If neoliberalism is past its expiration date, then neo-New Dealism should be recalled for defects. In an era of near-stagnant productivity growth and rapidly declining U.S. technology leadership, it’s time for a new doctrine. While there could be many names for this, one term for it is “national developmentalism.” It holds that the key role of the state is to foster industrial and economic development (including productivity and innovation) and that international economic policy should be crafted to maximize U.S. economic competitiveness and national strength. When these are achieved, other goals, including higher wages and greater government benefits, are much easier to achieve.
There are four basic principles of national developmentalism:
First, growth is at the center, particularly productivity, innovation, and competitiveness.
Second, strong, dynamic capabilities of companies of all sizes, especially large corporations, are key to achieving growth.
Third, carefully crafted and implemented government growth and innovation policies are essential.
Fourth, national developmentalism rejects the neoliberal and neo-New Deal Marxian capital-labor dialectic.

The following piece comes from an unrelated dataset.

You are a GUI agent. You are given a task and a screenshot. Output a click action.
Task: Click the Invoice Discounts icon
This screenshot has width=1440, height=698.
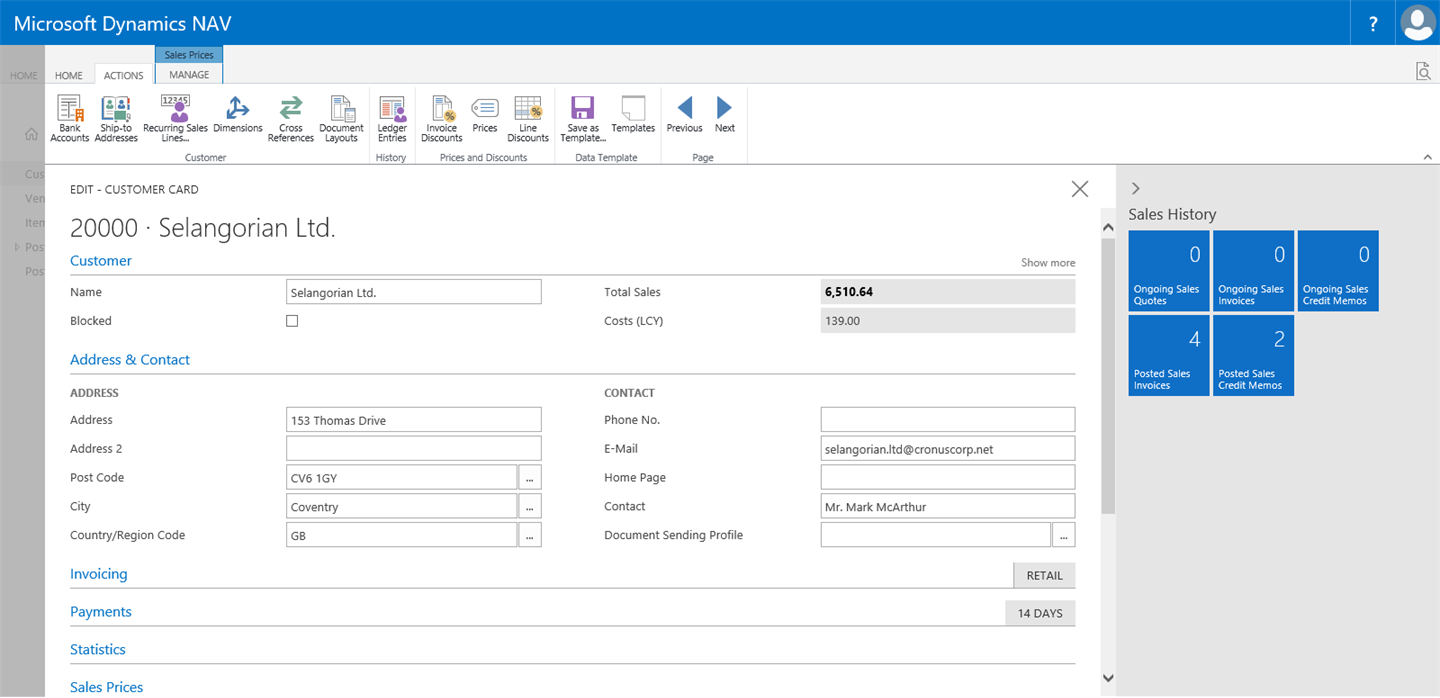(x=441, y=119)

Embracing national developmentalism would mean a different approach to a wide array of economic policy areas. Trade policy would move away from the intellectual dead end of free trade versus protectionism and toward a trade regime focused on boosting domestic advanced technology capabilities. Tax policy would move away from the stale debate of taxing business more versus less to a more sophisticated one of how tax policy can support the dynamic capabilities of entrepreneurs and established firms. Antitrust policy would move away from the debate between weak enforcement and punitive enforcement to a focus on how antitrust can enable innovation, especially disruptive innovation. Budget debates would move away from the either/or of balancing the budget or boosting social spending to one of how targeted spending (through tax expenditures or direct spending) can boost capabilities.
Instead of allowing economic policy to swing backward like a pendulum, policymakers should look forward and embrace a new entrant into the marketplace of doctrines: national developmentalism, which holds that the key role of government is to foster industrial and economic development and that international economic policy should be crafted to maximize U.S. economic competitiveness and global power.